Shenzhen Unitronic Power System Co., Ltd

Shenzhen Unitronic Power System Co., Ltd

Photovoltaic Inverter Basic Principles and Parameters

2025 09/05

Photovoltaic Inverter Basic Principles and Parameters
 
Inverter Power Generation Principle
The DC power generated by the photovoltaic modules first passes through a DC filter circuit and a boost circuit to remove current fluctuations and electromagnetic interference, and then boosts the string voltage to the DC voltage required for inverter output control.
The power then enters the inverter circuit, where it is first converted to AC and then rectified into a sinusoidal AC. A filter circuit at the output removes high-frequency interference generated during the inverter process, outputting AC voltage and current at a common frequency. This can then be connected to the grid or directly supply a load.
 
Input Parameters
 
1. Maximum Input Power: This represents the maximum power input from the photovoltaic modules to the inverter.
2. Maximum Input Voltage: This represents the maximum voltage of the photovoltaic string during operation (calculated based on the open-circuit voltage at the lowest module temperature).
3. MPPT Voltage Range: The primary function of MPPT is to ensure that the module always outputs the voltage at its maximum power point.

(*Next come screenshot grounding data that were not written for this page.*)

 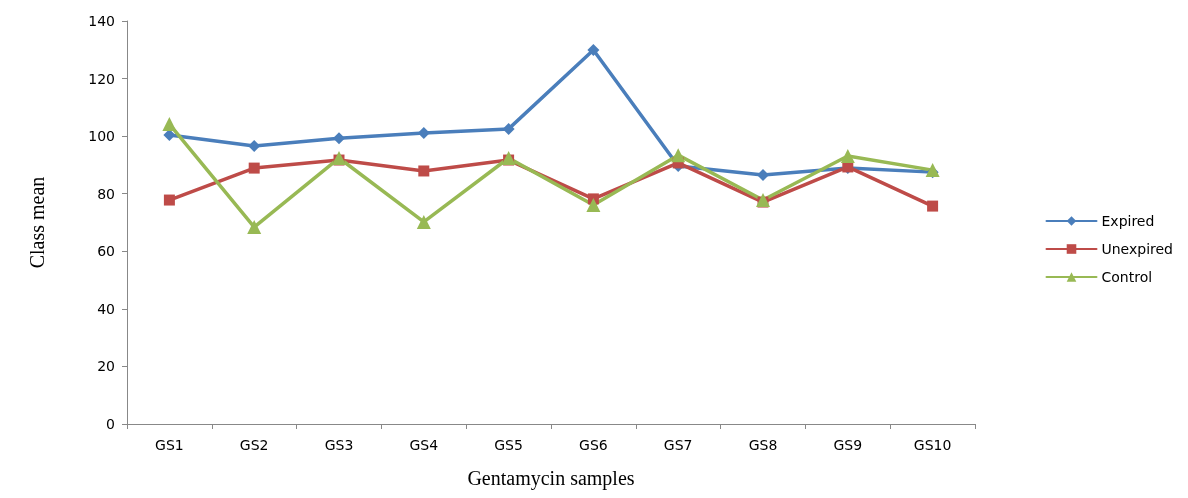 What do you see at coordinates (102, 78) in the screenshot?
I see `y-tick-label: 120` at bounding box center [102, 78].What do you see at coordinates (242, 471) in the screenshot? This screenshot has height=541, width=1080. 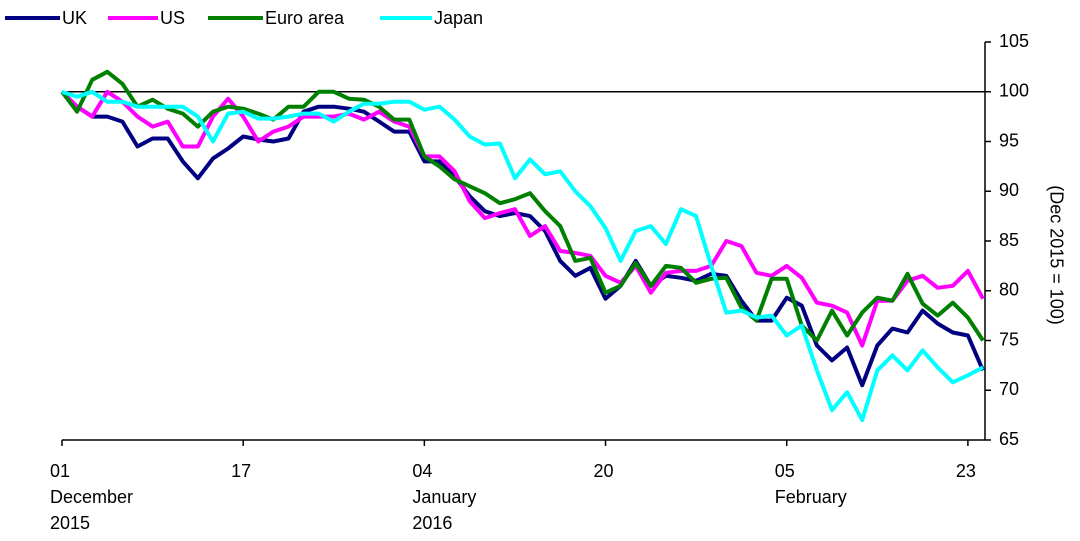 I see `x-tick-label: 17` at bounding box center [242, 471].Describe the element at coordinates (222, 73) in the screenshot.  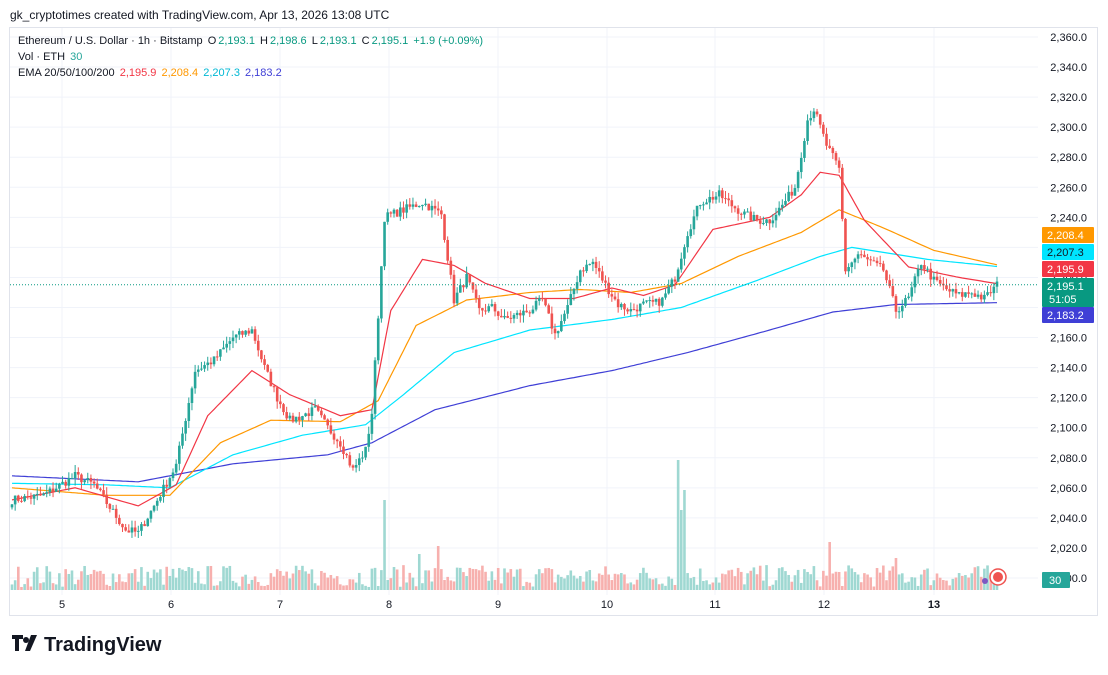
I see `legend-ema100-value: 2,207.3` at that location.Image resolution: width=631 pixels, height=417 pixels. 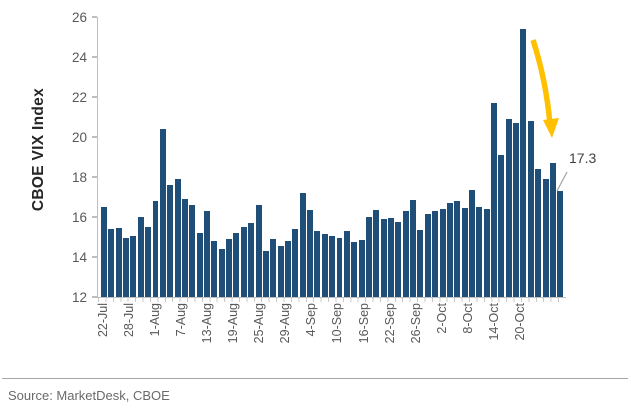 I want to click on y-tick-label: 18, so click(x=79, y=177). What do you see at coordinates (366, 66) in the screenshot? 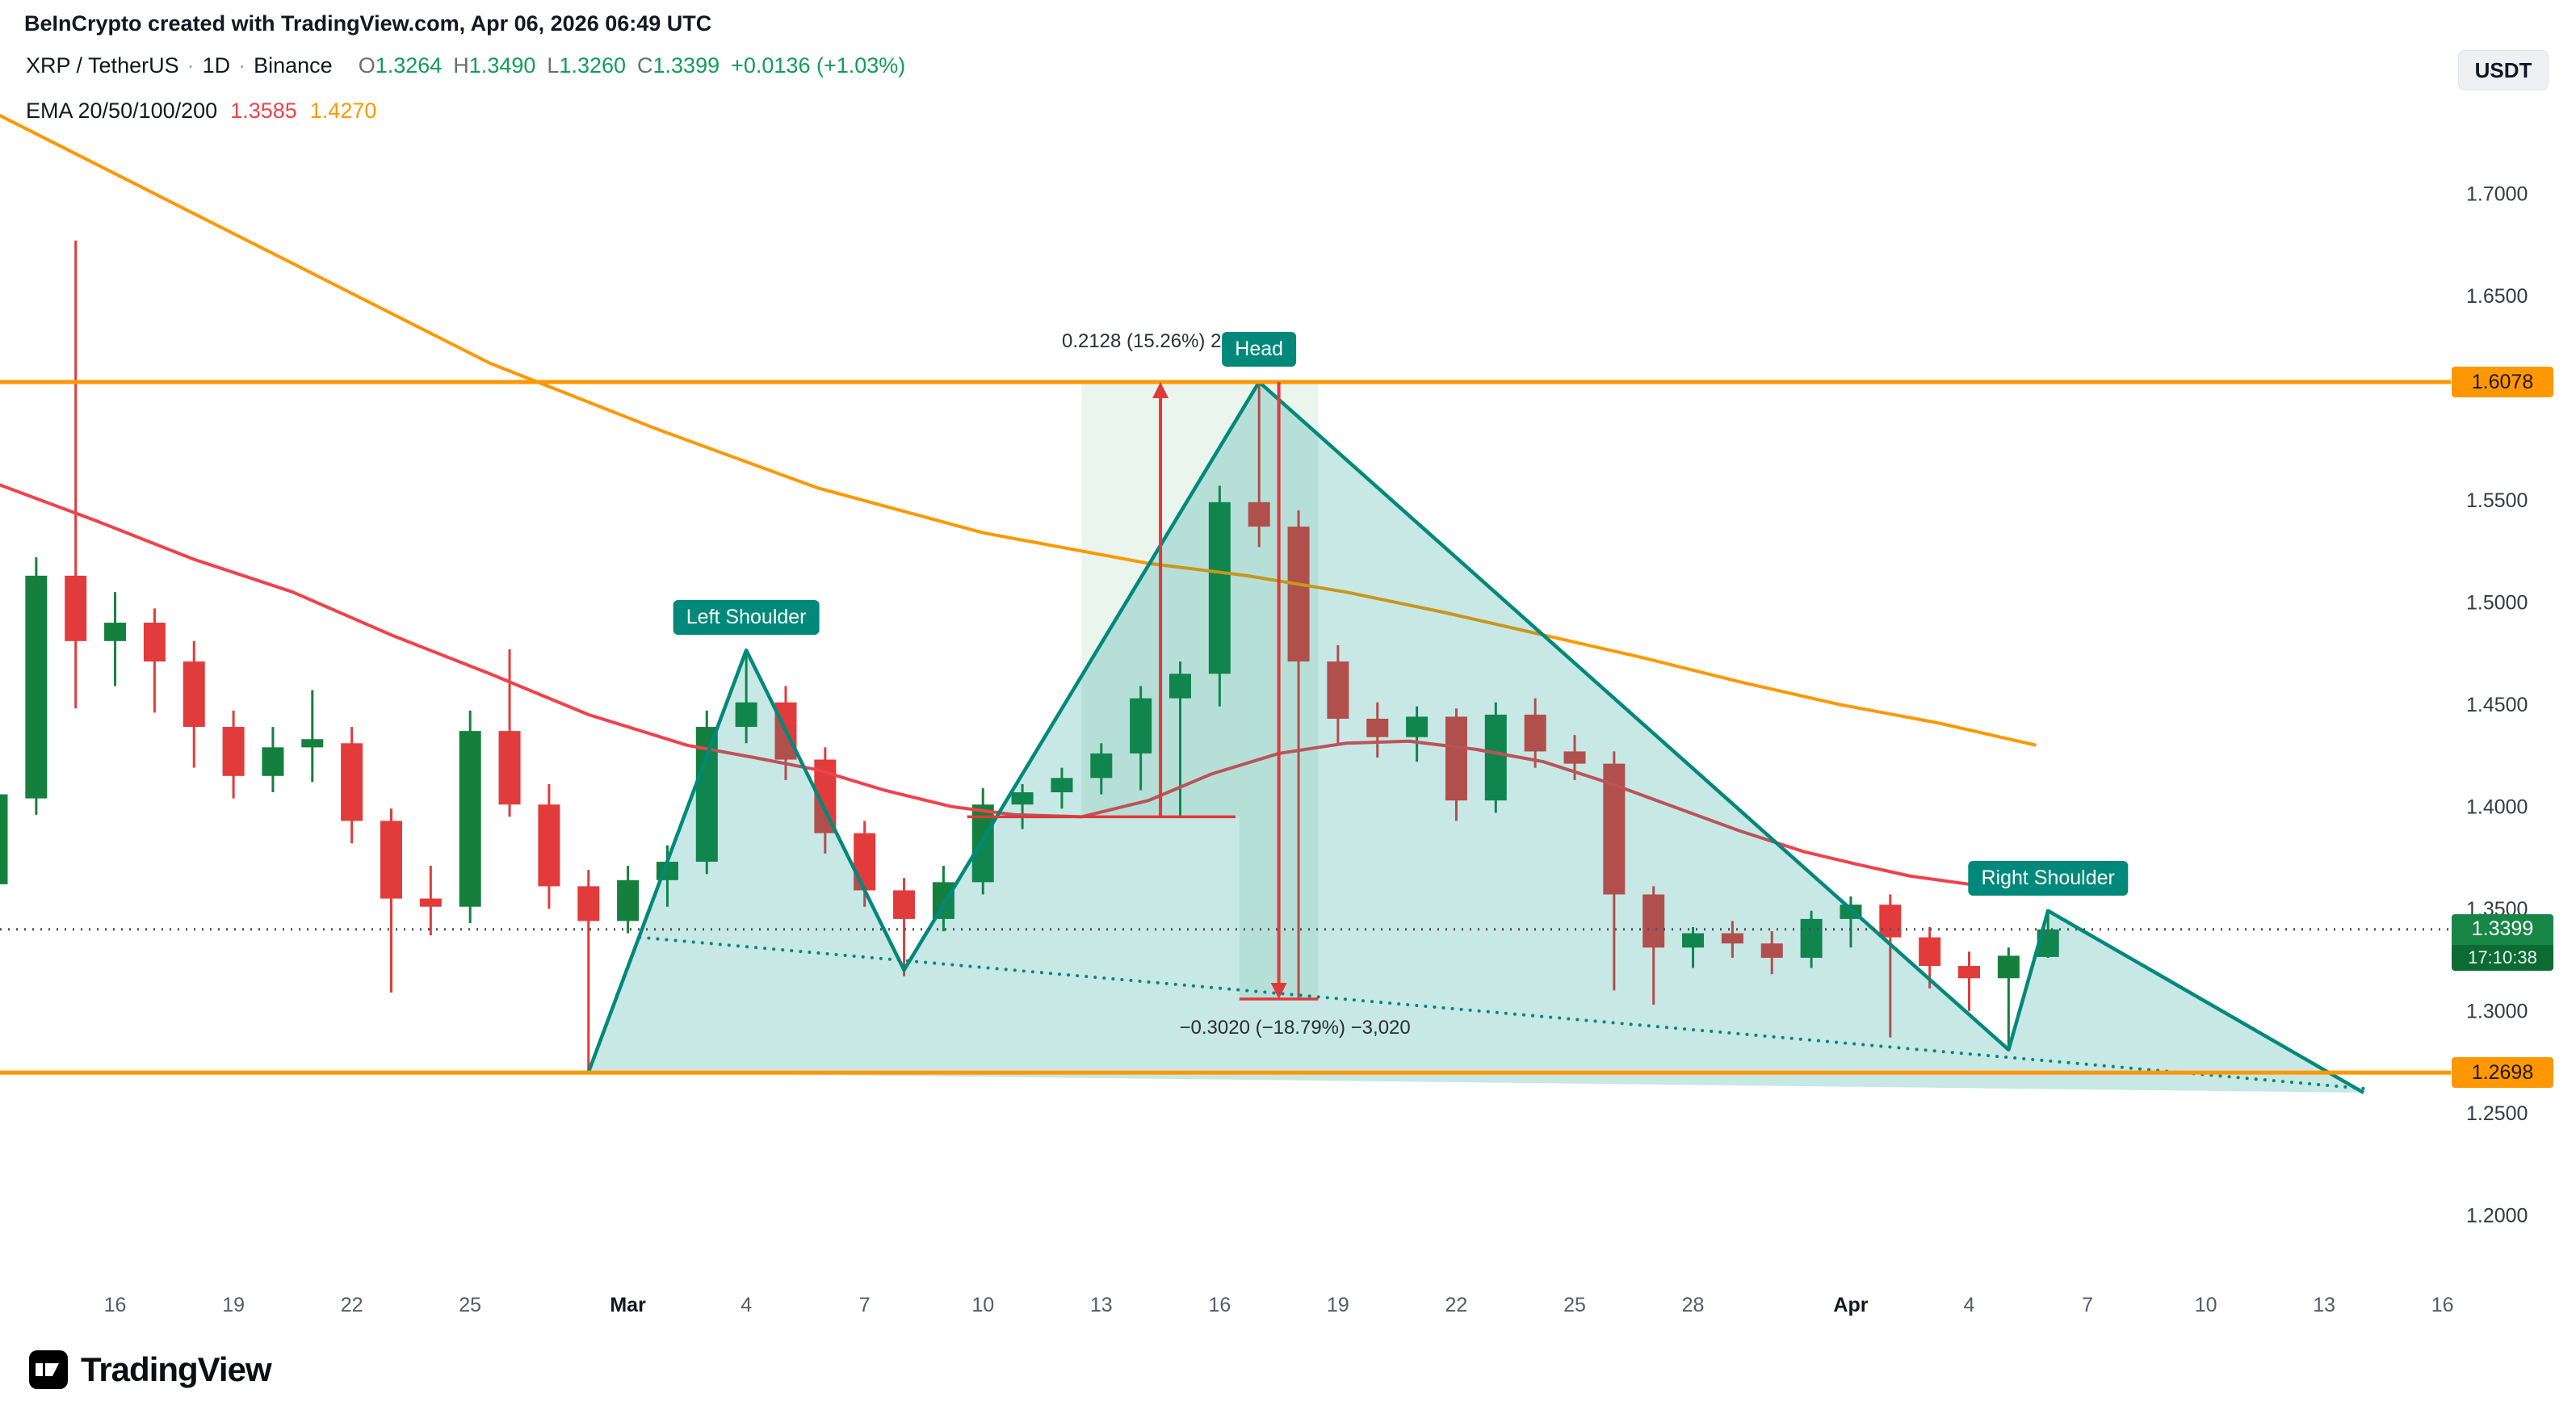
I see `open-label: O` at bounding box center [366, 66].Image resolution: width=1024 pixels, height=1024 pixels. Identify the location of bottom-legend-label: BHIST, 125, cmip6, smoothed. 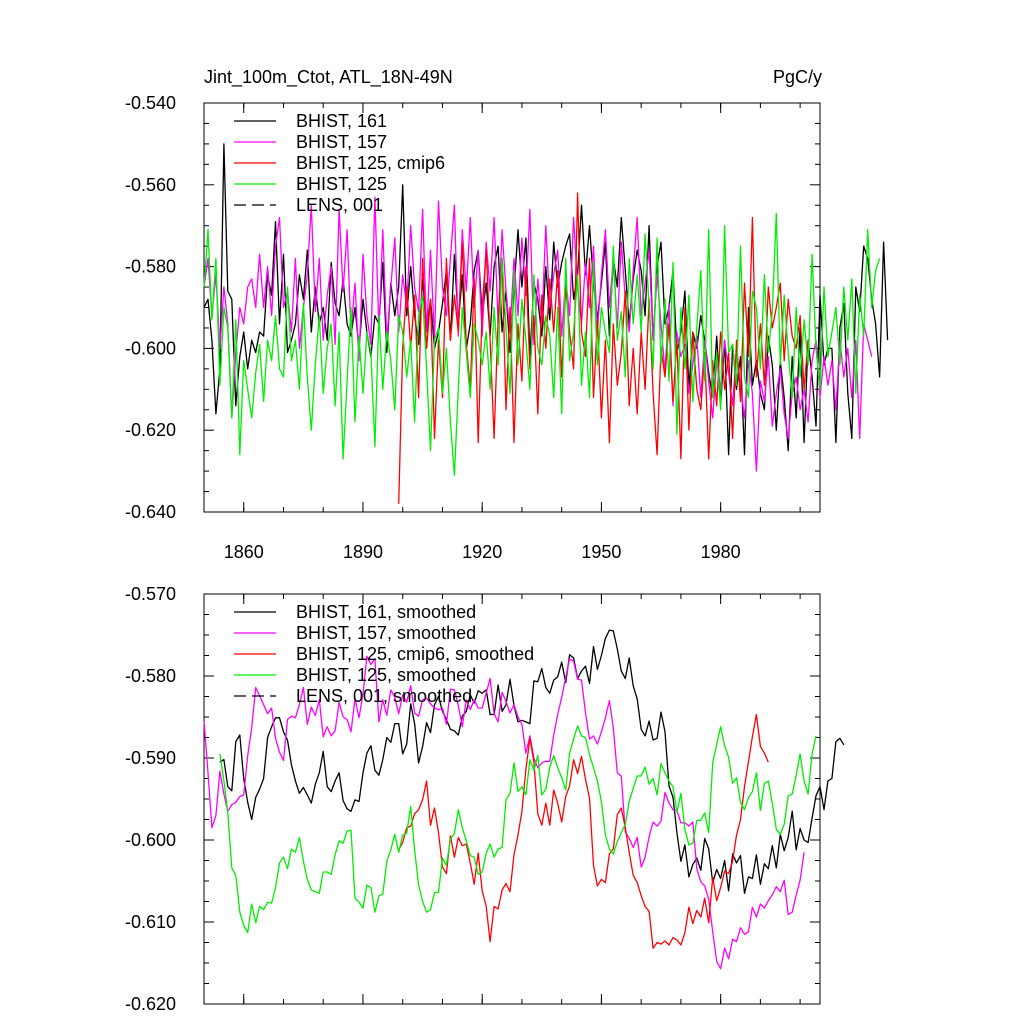
(415, 654).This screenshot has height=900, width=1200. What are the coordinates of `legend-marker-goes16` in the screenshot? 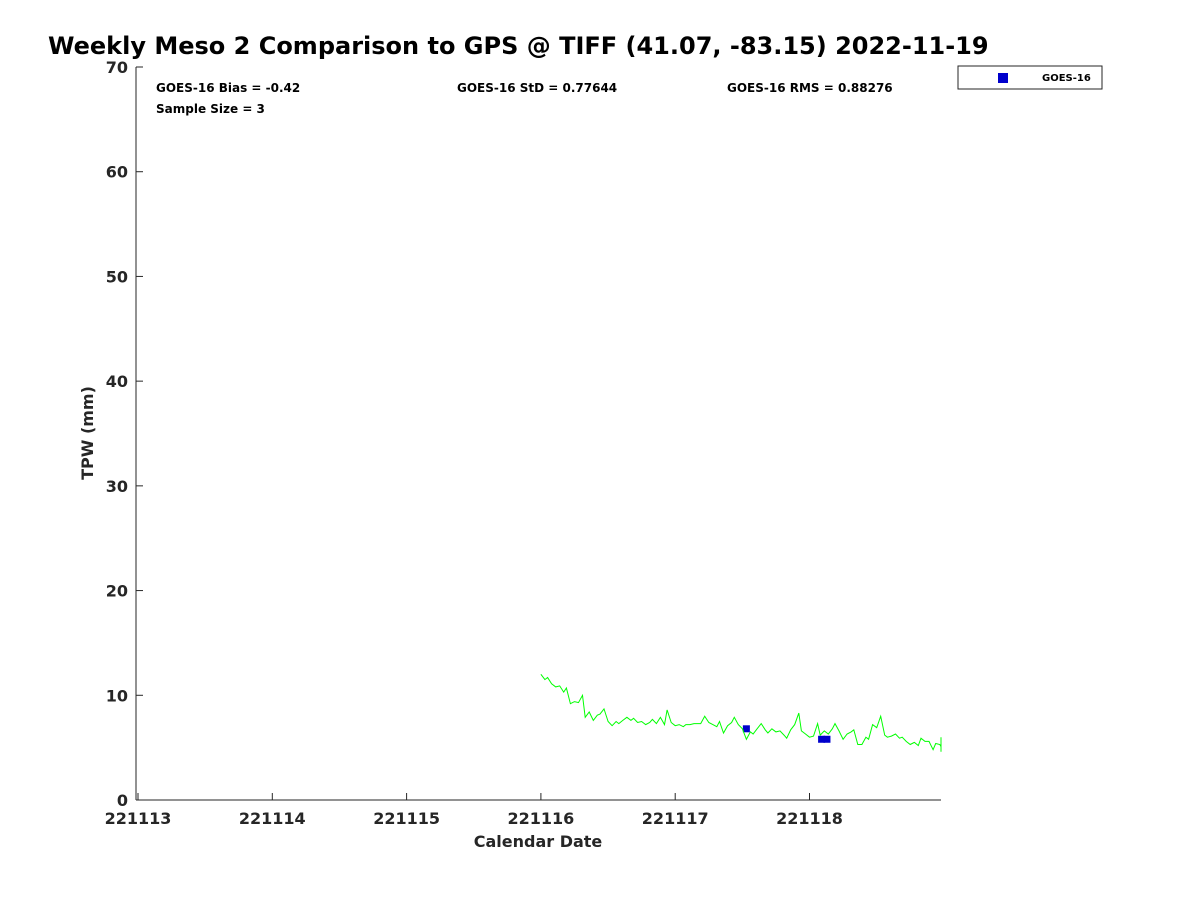 It's located at (1003, 78).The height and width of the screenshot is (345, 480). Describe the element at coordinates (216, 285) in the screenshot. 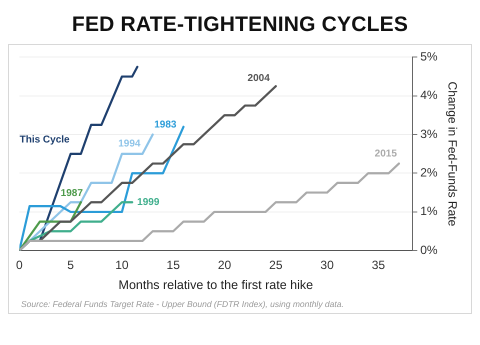

I see `x-axis-title: Months relative to the first rate hike` at that location.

Because the voltage of the modules fluctuates with factors like sunlight and temperature, and the number of modules connected in series is designed based on the specific project circumstances, the inverter has a set operating range. As long as it operates within this range, the inverter will function properly. The wider the voltage range, the wider the inverter's applicability.
4. Full-load MPPT voltage range: This is the voltage range within which the inverter can output its rated power. If it is outside this voltage range, the inverter's rated power will be reduced.
5. Starting voltage: Before the inverter starts, the modules are not operating and are in an open-circuit state, resulting in a higher voltage. Once the inverter starts, the modules are operating, and the voltage decreases. To prevent the inverter from restarting repeatedly, the starting voltage of the inverter is set higher than the minimum operating voltage.
Starting the inverter does not mean that it will immediately output power. The inverter's control unit, CPU, and display components will start working first. The inverter will first perform a self-test, then check the modules and the power grid. Once all problems are clear, and the photovoltaic power exceeds the inverter's standby power, the inverter will start outputting power.
6. Rated Input Voltage: Designing the string voltage around the rated voltage will result in high inverter efficiency and, consequently, high power generation. Therefore, when designing the string system, aim for a voltage around the rated operating voltage of the inverter for maximum efficiency. This ensures that the voltage will not exceed the maximum voltage at extremely low temperatures and that the system remains within the full-load MPPT voltage range during operation. This eliminates the need for complex calculations and is extremely simple and practical.
7. Maximum Input Current per MPPT: This is the maximum current allowed by each MPPT. The sum of the string input currents must be less than this value. If the selected PV module Imp exceeds this value, the inverter will not be able to capture the module's maximum power point.
8. Number of MPPTs and Number of Input Strings per MPPT: During system configuration, ensure that all modules connected to multiple strings within each MPPT system are consistent (model, specifications, mounting inclination, azimuth, etc.).
 
Output Parameters:
1. Rated Output Power: This refers to the power that the inverter can consistently and stably output over a long period of time. 2. Maximum Output Power: Maximum power, also called peak power, refers to the maximum power the inverter can output in a short period of time.
3. Power Factor: In an AC circuit, the cosine of the phase difference (Φ) between voltage and current is called the power factor, represented by the symbol cosΦ. Numerically, power factor is the ratio of active power to apparent power, i.e., cosΦ = P/S. To maximize power generation returns, PV inverters are generally not used to generate reactive power. Therefore, the default power factor setting for inverters is 1 or 0.99.
 
Insulation Impedance Test:
The inverter measures the voltages of PV+ to ground and PV- to ground, and calculates the resistances of PV+ and PV- to ground, respectively. If the resistance on either side falls below the threshold, the inverter stops operating and displays a "PV Insulation Impedance Low" alarm. Low insulation impedance is a common fault in photovoltaic systems. Damage to components, DC cables, and connectors, as well as aging of the insulation layer, can cause low insulation impedance. When the DC cable passes through the bridge, the outer insulation of the cable may be damaged during threading due to the possibility of barbs on the edge of the metal bridge, resulting in leakage to the ground.